Proprio  a causa di questa modifica, che mirava ad attribuire la maggioranza dei seggi in Parlamento alla prima tra le minoranze, si alzò la voce di Giuseppe Dossetti, uno dei più significativi Padri Costituenti, per dire che questa nuova legge elettorale metteva a rischio gli equilibri costituzionali. Infatti, se una minoranza ottiene la maggioranza dei seggi, la maggioranza parlamentare non rappresenta più la maggioranza del popolo. Di conseguenza Dossetti propose l’introduzione di «maggioranze rafforzate per l’adozione dei regolamenti delle Camere, per l’elezione del Presidente della Repubblica, per la nomina dei Giudici costituzionali, per l’elezione dei membri  del Consiglio Superiore della Magistratura e infine – assolutamente fondamentale – per le proposte di revisione costituzionale a tenore dell’art. 138 della vigente Costituzione».

Purtroppo Dossetti non fu ascoltato e la sua proposta cadde nell’oblio. Negli ultimi due decenni abbiamo potuto toccare con mano quanto Dossetti avesse ragione.

Infatti, la prima pietra (contro la Costituzione) fu scagliata dalla coalizione del centrosinistra nel 2001, modificando radicalmente il Titolo V della seconda parte della Costituzione, con una risicata maggioranza parlamentare, che non corrispondeva alla maggioranza dei voti ricevuti. Si trattò di una revisione non condivisa, che superò il passaggio referendario (ma votarono soltanto il 34% degli elettori) e che necessariamente lasciò una scia di divisioni aperte.
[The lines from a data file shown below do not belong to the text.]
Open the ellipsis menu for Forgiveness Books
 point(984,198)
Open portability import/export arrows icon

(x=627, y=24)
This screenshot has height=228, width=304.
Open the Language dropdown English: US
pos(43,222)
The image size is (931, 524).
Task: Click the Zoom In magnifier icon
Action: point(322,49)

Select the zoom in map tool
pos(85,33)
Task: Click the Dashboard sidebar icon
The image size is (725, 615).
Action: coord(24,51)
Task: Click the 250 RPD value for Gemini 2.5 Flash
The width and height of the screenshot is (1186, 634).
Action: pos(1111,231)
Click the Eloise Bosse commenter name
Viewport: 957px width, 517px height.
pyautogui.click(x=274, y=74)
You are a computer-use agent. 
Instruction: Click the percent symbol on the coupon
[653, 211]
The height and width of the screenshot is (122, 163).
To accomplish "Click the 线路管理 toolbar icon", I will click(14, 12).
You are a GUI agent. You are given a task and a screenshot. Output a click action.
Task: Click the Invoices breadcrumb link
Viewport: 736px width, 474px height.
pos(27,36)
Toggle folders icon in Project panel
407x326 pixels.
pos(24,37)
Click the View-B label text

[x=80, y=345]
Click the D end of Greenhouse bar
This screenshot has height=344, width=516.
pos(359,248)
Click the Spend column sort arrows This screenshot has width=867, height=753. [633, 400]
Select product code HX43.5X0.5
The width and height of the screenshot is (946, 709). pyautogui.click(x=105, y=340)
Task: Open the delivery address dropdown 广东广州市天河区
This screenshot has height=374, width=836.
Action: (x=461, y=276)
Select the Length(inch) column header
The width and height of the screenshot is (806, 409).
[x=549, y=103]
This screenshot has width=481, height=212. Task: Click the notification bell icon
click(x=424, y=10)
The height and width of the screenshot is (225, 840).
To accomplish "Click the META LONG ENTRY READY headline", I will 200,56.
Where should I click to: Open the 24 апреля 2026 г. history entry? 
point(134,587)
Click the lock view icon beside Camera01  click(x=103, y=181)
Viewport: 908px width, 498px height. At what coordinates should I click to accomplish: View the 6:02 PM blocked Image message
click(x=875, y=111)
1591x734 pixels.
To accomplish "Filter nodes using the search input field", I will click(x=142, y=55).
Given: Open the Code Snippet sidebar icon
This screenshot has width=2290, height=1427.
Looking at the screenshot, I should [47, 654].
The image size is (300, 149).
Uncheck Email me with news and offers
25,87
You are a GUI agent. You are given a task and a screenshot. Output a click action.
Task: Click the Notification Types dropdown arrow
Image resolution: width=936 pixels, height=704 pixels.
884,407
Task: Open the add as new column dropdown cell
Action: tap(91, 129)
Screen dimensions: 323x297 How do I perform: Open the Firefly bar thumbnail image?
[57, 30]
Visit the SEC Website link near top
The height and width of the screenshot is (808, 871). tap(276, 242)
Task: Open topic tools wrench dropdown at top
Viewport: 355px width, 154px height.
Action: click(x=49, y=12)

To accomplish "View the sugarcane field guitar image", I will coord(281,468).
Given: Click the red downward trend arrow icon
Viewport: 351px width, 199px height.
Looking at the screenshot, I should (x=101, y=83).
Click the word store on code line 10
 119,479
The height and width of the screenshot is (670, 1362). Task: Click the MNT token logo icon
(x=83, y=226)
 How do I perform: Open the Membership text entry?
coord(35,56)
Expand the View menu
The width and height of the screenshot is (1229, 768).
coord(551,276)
Infatti, già nel 2005 il Parlamento, con una maggioranza di seggi della coalizione del centrodestra, ovviamente grazie al sistema maggioritario, approvò una nuova riforma della Costituzione, che rimodificava il Titolo V e diversi altri articoli della Costituzione. La riforma fu bocciata dal referendum, questa volta con una percentuale più significativa dei votanti rispetto al corpo elettorale (52%), ma il problema resto invariato: la coalizione che dispone di una maggioranza dei seggi, pur non rappresentando la maggioranza del popolo, si sente autorizzata a riformare la Costituzione (che pure non dovrebbe essere nemmeno a disposizione della maggioranza, dato che serve a tutelare anzitutto le minoranze).

La coalizione del centrodestra nel 2005 cambiò la legge elettorale, passando da un sistema maggioritario di collegio ad un premio di maggioranza per la coalizione, ma il risultato nella sostanza non cambia. Anzi, la nuova legge (detta “Porcellum”) tendeva a rendere ancora più certo un premio di seggi da attribuire alla coalizione che avrebbe raccolto più voti.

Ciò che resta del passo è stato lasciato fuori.